When does downward closure commute with supremum?

Question

Let $A$ be a suplattices, and suppose we have a family $\{a_i\}_{i\in I}\subseteq A.$

Is $\bigcup_{i\in I}(\operatorname{\downarrow}a_i) = \operatorname{\downarrow} \sup_{i\in I}(a_i)$ in general?

Here $\downarrow a$ means the principal downward closed sets (order ideal) generated by $a.$

I believe this assertion is wrong in general, and my counter example is $I=\{1, 2\}$ and $A=\{0\lt a_1\lt 1, 0\lt a_2\lt a\lt 1\}.$ Then $\operatorname{\downarrow} a_1\cup\operatorname{\downarrow} a_2=\{0, a_1, a_2\}$ while $\operatorname{\downarrow}(a_1\lor a_2)=A.$
Am I correct?

Are there any obvious conditions on $A$ or $\{a_i\}_{i\in I}$ that would guaranteed the property in the above question?

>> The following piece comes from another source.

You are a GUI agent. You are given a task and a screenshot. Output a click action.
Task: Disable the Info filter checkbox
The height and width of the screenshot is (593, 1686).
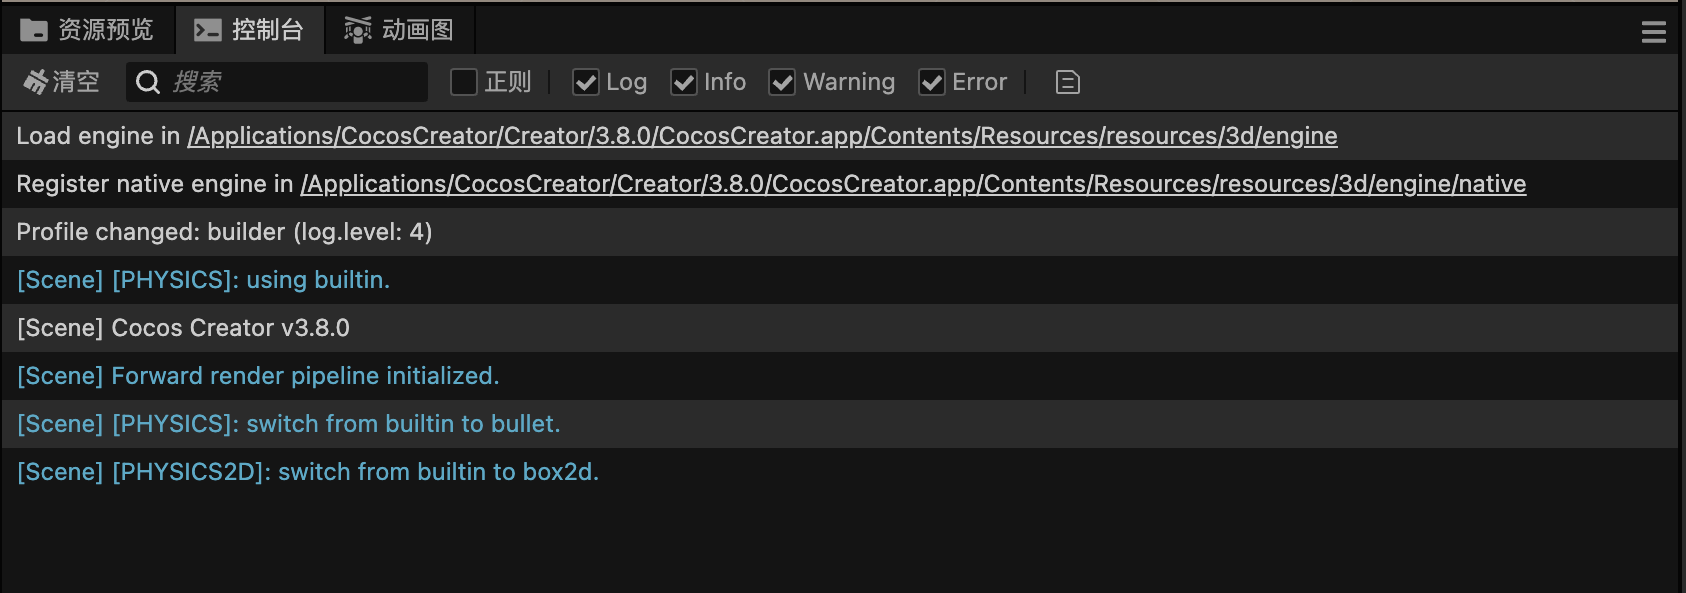coord(684,82)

I am looking for a condition like $A$ being distributive. This sounds like a very vague question. But, hopefully more experienced people can tell me something useful.

Answer 1

This is virtually never true. Since $\sup_{i\in I}(a_i)\in \operatorname{\downarrow} \sup_{i\in I}(a_i)$, the only way your equality can hold is if $\sup_{i\in I}(a_i)\in \operatorname{\downarrow}a_i$ for some $i$. That is, you must have $\sup_{i\in I}(a_i)\leq a_i$ for some $i$, which means that $a_i$ is greater than equal to every $a_j$, so your family $(a_i)$ must have a greatest element. (And of course, if the family does have a greatest element $a_i$, then your equality does hold since both sides are just equal to $\operatorname{\downarrow}a_i$.)

Answer 2

As the comment by Eric Wofsey below points out, this condition always fails for $I=\varnothing$. We can however give a characterisation of the algebras where the statement you wrote is true for all nonempty indices $I$. This is the case if and only if $A$ is a linear order with no infinite ascending chain.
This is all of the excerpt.